Presentation information

[EE] Poster

S (Solid Earth Sciences) » S-SS Seismology

[S-SS04] [EE] Subduction zone dynamics from regular earthquakes through slow earthquakes to creep

Wed. May 24, 2017 3:30 PM - 5:00 PM Poster Hall (International Exhibition Hall HALL7)

convener:Kyuichi Kanagawa(Graduate School of Science, Chiba University), Kazushige Obara(Earthquake Research Institute, The University of Tokyo), Demian M Saffer(Pennsylvania State University), Laura Wallace(University of Texas Institute for Geophysics)
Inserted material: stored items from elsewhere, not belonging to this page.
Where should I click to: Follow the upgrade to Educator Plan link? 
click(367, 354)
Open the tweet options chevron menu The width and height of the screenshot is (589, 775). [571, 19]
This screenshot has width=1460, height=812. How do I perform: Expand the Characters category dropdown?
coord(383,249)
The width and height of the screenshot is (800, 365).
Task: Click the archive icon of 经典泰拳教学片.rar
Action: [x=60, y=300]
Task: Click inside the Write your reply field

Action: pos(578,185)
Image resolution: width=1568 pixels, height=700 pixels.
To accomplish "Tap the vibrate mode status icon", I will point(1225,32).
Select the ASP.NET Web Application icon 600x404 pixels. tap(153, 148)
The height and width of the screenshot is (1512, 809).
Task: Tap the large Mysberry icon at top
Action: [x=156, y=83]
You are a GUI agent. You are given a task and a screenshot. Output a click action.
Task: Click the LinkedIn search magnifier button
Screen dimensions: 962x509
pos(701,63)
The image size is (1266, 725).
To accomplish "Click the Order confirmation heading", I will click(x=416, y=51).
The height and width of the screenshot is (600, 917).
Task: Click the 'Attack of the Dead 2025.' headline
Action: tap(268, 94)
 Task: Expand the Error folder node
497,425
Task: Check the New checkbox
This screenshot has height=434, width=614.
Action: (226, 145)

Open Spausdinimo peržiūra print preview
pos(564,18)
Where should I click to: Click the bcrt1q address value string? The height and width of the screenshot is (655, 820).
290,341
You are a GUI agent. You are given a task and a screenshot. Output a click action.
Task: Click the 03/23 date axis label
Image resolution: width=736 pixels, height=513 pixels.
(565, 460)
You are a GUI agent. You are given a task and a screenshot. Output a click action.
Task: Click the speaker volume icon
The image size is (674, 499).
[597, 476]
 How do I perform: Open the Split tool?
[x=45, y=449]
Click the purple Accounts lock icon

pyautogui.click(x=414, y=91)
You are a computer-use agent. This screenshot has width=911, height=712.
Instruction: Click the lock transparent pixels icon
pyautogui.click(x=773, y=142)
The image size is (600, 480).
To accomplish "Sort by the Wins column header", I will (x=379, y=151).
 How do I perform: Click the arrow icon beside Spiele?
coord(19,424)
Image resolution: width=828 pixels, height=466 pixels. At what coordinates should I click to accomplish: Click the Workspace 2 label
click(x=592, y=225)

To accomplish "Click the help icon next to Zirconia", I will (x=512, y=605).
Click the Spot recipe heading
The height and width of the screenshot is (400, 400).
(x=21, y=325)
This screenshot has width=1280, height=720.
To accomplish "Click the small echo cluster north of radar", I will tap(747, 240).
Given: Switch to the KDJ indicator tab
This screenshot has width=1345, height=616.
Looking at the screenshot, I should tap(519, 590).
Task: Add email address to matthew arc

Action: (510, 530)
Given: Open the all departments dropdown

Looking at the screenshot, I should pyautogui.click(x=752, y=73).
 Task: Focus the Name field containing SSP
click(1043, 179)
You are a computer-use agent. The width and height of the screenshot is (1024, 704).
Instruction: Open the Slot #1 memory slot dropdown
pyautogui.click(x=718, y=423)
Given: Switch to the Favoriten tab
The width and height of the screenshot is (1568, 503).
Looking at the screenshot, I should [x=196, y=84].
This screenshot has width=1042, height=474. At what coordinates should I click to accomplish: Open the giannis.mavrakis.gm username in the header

[SSS04-P50] The fluid flux and fault rock development along the subduction seismogenic Okitsu Fault, Shimanto accretionary complex, SW Japan

*Arito Sakaguchi1,5, Haruka Yamaguchi2, Ryoji Takami3, Takamasa Kanaya4 (1.Yamaguchi Univ., 2.Okayama Univ., 3.Kowa-giken corporation, 4.Brown Univ., 5.JAMSTEC)

Keywords:accretionary complex, seismogenic fault, fluid

The Okitsu Fault is pseudotachylyte bearing ancient seismogenic fault of the Shimanto accretionary complex, SW Japan. This paper discusses the relationship between fluid flux and fault rock development. The structural analysis revealed that the Okitsu Fault develops at the roof thrust of the duplex structure of the Okitsu Mélange. Among the mélange zone, the rock around the Okitsu Fault has suffered high temperature, and the fault zone is characterized by many vein minerals and altered basalt blocks. Hydrothermal activity along the fault zone likely transfer the heat from the deep. The fault rock seems to be developed with fluid flow. The hydro-fracturing, vein mineral precipitation and pressure solution deformations are occurred at thick fault area. This fault thickness may vary with fluid flux. The CO2 flux along the fault zone is estimated from the alteration grade of the basalt blocks within the fault zone. More than 118 kmol/m2 of CO2 fluid flux was obtained in thick fault zone, and it drops in thinner fault zone. Such partial distribution of fluid flux implies that the fluid pathway may have existed at same location historically along the fault. The fluid pathway possibly concern with fault rock asperity.